Not if you look at Audit (which is what the EY story is about). In Audit you have legislature requiring accountability structures and typically there will be one or more persons in an audit that are personally accountable about the attestation. These people in big fours typically are some certified auditors in their 30s and also a partner at the firm (40s and up)
I know a few people who went into Audit after Masters in Accounting degrees. It was basically a 2 year post grad program to excel their careers. None of them wanted to go for partner it was just a 2-3 year box to check.
I know much more people on the IT Consulting side who are in it for the long haul to partner or whatever. The job was also much better than the Audit scene, 80+ hour days in a sweaty conference room and next to no days off.

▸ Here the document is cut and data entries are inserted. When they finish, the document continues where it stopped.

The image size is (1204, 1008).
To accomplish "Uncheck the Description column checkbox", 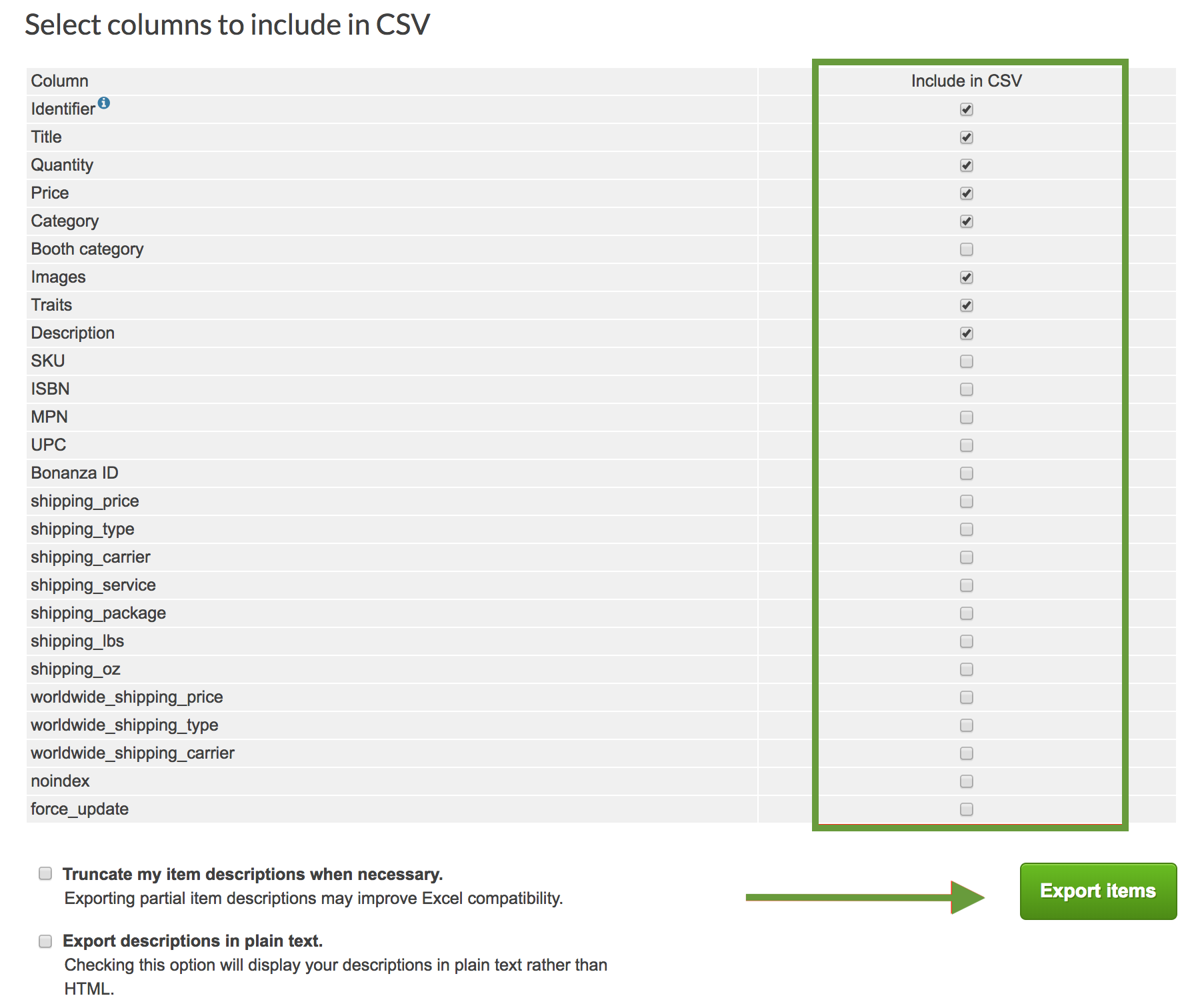I will (x=966, y=333).
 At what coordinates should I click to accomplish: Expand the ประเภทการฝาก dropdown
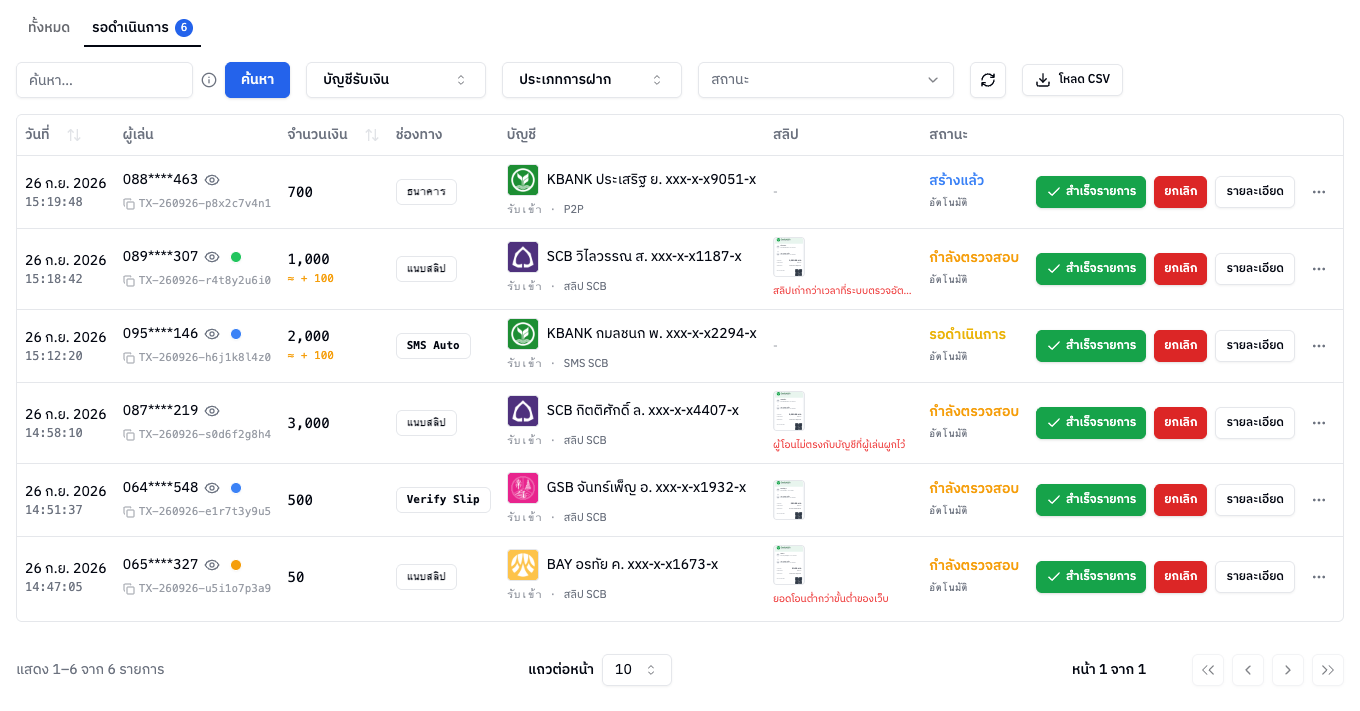[x=592, y=80]
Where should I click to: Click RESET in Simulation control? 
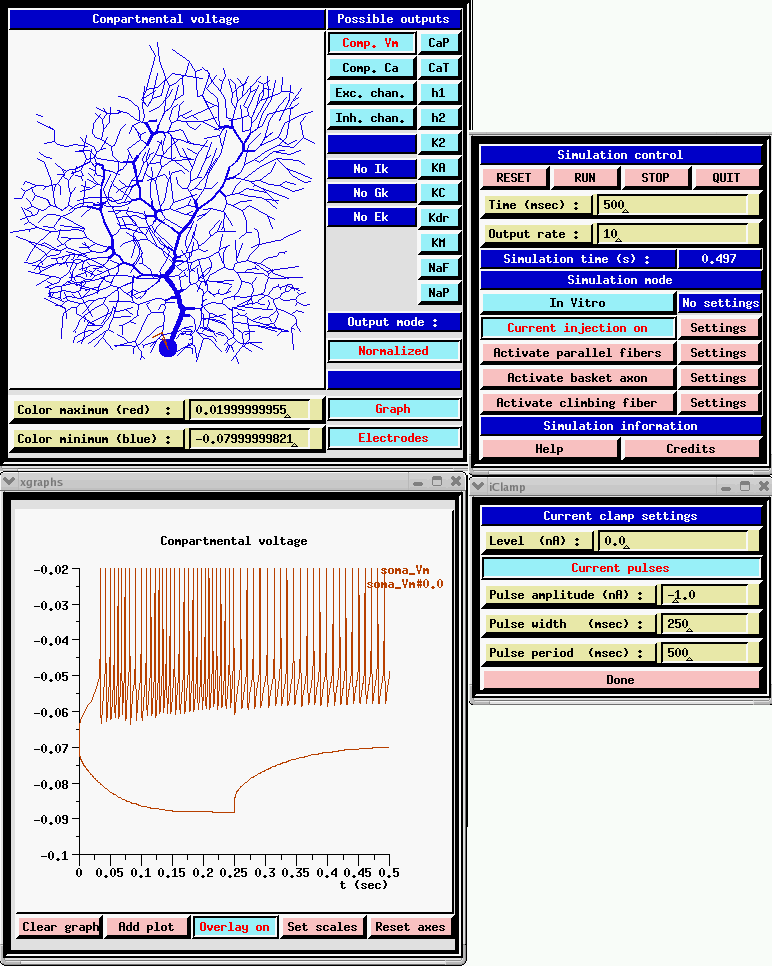[514, 178]

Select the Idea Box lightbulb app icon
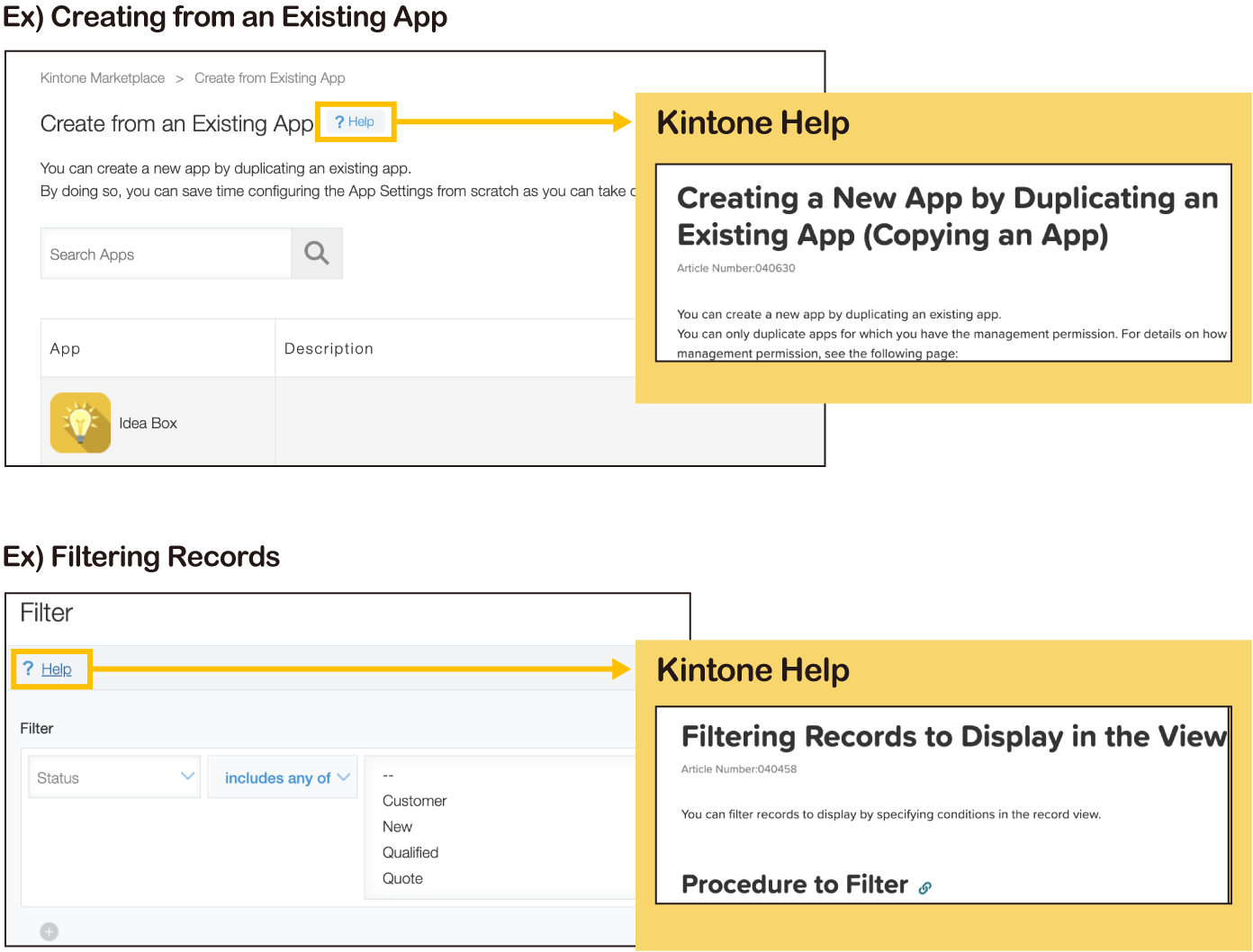coord(81,423)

They both had he same MO, send in the 30s\40s flashy employees who then delegate all the work to 23 year olds. Once the project is in full force they tend to leave and another crew comes in who interfaces with the low cost offshore teams or 23 year olds.
You do have to delegate work in audit as well as in the other professional services disciplines. Nobody will contest that. What makes audit stand out though is that legislators require and enforce accountabilities (as the wirecard story clearly shows).
That is not correct. Audit is very regulated inside big auditing companies and the processes and evidence requirements are almost always part of an internal auditing framework that is designed by very senior staff.
Shure a lot of the leg work is being delegated off to juniors but that is not of substance here.
What you talk about might be happening in smaller shops but not on tier 1 audits inside the big four, there just is too much at stake.
Because approaching 30 and being in the senior consultant, (junior) manager and director positions ones primary job at Deloitte becomes selling / pitching work that those below you will do.
I worked in government and they were still obviously smarter than the gov workers. Experience is not everything and I think that should actually be a major lesson from government employment practices.
How can a 23-year-old with four years of college experience and one year of corporate experience possess more expertise than a government employee who has dedicated a decade to working within their specific domain?